Steve Langasek wrote:
> On Fri, Aug 07, 2009 at 04:57:38PM +0400, Andrey Ponomarenko wrote:
>
>> 2) icheck was intended for the same purposes as an
>> ABI-compliance-checker, but icheck has many drawbacks:
>>
>
> [...]
>
>
>> c) icheck contains 467 files and 61 sub-folders;
>> ABI-compliance-checker is a single file.
>>
>
> I am concerned that you think this is a feature.
>
>
I think that tool designed for one simple feature must be in one file.
>
>> d) icheck searches changes in `gcc -E -x c-header header_name.h`
>> output, that represent a header after preprocessing - it is a very
>> inconveniently method because it need a lot of code for parsing header
>> (about 750 kb of code); ABI-compliance-checker searches differences in
>> the `gcc -fdump-translation-unit header_name.h` output, that represents
>> a syntax tree of the header files.
>>
>
> I'm not familiar with -fdump-translation-unit. Is there any possibility
> that ABI-compliance-checker will overlook ABI changes that icheck will
> catch?
>
-fdump-translation-unit compiler option provides only more convenient
output (syntax tree) for checking compatibility.

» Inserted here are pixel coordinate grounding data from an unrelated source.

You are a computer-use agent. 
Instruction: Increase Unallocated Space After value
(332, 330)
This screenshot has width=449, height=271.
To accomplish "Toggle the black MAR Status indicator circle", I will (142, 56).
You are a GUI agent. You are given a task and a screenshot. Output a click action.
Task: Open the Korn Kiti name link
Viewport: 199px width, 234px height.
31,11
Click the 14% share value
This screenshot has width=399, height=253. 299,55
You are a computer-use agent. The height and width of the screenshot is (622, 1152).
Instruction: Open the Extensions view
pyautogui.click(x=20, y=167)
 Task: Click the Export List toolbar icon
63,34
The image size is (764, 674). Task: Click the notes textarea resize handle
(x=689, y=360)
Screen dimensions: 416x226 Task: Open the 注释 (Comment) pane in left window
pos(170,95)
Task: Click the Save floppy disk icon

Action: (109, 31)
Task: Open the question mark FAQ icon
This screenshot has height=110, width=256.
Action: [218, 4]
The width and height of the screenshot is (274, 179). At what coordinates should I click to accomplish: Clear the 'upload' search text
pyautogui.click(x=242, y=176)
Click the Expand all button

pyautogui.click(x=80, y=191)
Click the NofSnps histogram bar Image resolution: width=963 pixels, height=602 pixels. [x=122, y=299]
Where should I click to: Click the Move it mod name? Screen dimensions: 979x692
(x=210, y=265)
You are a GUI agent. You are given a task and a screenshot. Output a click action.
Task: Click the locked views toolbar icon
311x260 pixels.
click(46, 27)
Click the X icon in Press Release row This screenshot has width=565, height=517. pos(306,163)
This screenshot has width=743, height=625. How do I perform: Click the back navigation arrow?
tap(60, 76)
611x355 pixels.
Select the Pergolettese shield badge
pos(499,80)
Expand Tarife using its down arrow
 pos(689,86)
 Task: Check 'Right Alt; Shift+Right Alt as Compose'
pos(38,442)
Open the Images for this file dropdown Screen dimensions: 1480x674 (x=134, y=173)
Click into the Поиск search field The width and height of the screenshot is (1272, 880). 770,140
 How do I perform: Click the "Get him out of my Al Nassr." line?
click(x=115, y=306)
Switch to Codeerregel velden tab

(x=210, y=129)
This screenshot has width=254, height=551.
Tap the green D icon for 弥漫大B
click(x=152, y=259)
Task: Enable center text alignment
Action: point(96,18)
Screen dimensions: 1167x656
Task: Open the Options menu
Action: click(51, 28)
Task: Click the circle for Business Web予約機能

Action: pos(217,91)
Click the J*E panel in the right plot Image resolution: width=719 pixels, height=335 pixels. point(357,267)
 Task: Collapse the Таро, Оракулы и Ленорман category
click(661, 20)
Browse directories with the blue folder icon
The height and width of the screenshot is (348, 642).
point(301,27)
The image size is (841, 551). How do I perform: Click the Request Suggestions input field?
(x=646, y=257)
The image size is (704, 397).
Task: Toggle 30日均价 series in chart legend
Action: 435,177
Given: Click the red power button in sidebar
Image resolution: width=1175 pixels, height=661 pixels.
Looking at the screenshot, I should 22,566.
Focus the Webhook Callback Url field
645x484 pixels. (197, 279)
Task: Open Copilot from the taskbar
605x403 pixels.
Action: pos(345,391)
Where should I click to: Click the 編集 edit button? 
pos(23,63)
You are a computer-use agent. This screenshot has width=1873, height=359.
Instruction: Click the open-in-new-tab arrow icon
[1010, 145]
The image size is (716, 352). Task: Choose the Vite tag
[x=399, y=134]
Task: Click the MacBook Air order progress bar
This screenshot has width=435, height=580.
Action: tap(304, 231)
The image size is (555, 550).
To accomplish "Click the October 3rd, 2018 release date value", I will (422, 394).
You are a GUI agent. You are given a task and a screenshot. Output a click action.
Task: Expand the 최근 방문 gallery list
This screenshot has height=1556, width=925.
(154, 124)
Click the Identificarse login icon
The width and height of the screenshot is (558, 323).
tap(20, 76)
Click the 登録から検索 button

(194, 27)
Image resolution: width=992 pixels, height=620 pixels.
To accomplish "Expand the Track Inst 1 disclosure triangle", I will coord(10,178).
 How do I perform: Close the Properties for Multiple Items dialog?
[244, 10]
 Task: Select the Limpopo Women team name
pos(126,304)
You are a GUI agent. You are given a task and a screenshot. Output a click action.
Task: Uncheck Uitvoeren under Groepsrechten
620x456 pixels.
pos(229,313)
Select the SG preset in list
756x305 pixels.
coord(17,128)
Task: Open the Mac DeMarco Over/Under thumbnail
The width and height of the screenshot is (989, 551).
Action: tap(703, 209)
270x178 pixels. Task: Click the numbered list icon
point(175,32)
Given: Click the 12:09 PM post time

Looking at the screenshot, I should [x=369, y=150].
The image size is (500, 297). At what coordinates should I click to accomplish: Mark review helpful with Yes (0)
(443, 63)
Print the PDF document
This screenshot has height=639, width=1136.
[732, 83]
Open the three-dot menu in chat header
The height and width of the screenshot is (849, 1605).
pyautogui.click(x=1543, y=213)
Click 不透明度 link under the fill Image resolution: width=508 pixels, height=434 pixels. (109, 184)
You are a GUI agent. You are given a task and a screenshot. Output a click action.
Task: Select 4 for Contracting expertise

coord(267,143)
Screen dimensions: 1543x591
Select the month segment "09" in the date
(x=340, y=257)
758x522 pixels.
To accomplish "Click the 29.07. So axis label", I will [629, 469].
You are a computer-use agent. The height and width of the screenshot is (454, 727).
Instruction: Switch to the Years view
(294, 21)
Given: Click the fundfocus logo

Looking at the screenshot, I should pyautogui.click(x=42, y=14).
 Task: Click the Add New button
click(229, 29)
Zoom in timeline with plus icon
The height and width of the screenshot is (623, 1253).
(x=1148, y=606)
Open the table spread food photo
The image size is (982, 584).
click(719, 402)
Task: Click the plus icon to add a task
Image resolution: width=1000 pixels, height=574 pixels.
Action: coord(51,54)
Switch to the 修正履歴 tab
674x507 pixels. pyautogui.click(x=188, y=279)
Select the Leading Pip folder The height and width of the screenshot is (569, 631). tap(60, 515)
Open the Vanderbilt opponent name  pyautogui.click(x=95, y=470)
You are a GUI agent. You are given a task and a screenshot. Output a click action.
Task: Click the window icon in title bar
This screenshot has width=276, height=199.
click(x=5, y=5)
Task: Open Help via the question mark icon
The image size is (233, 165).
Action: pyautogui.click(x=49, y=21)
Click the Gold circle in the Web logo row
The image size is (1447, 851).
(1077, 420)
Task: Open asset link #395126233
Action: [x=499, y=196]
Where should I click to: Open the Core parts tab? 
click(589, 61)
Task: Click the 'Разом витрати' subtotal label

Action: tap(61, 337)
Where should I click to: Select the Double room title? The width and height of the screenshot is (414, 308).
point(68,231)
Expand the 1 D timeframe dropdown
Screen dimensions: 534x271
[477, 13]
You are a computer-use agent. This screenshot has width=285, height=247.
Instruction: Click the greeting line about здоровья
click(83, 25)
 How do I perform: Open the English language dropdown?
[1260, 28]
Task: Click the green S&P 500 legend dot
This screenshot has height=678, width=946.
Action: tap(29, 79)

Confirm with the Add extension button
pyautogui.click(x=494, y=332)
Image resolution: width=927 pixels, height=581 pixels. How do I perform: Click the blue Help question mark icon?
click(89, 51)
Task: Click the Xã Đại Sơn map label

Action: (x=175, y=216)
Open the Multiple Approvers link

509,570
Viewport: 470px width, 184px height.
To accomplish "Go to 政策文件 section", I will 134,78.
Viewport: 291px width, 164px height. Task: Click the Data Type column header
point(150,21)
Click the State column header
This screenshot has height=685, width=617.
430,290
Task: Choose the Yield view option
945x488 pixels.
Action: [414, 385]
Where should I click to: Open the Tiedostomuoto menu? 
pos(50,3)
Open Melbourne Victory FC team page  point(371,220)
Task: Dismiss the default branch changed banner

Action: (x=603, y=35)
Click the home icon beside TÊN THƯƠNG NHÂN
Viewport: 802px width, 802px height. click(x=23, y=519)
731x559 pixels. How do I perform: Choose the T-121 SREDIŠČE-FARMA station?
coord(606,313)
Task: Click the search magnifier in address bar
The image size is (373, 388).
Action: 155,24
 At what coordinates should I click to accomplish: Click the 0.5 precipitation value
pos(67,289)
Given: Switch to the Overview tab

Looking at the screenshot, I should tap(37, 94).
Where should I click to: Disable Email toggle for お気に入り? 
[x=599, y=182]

> Does ABI-compliance-checker's representation of the ABI behave in an
> architecture-independent fashion, so that it's possible to draw conclusions
> about ABIs on other architectures than the architecture on which you're
> running the check?
>
>
ABI-compliance-checker's representation of the ABI really depends on
architecture. But it is not important. You may transfer all your header
files to another host and compare it.
>> e) as described in the documentation
>> (http://www.digipedia.pl/man/icheck.1.html) icheck need three runs to
>> get compatibility report - it is not easy.
>>
>
>
I was completely wrong, icheck may generate compatibility report in one
run, sorry.
> Huh? You have to have a representation of the baseline ABI to compare
> against. Does ABI-compliance-checker assume that both copies of the header
> will be unpacked and available locally at the same time, in order to be able
> to do everything in "one run"? That would be much less useful; we don't
> want to have to carry around the actual headers or objects from the
> reference version of the library in order to be able to run these tests, we
> would want to be able to ship a "manifest" representation of the reference
> ABI in our sources to compare against.
>
You are right, ABI-compliance-checker does not allow such advantages
yet. But usually upstream library developers have all installed versions
on one host (if not, they may install it), and you may transfer all your
header files as well as your "manifest" representation to other host and
check it.
>
> Cheers,
>
In general icheck may be used for checking binary compatibility of C
libraries, but it has several drawbacks.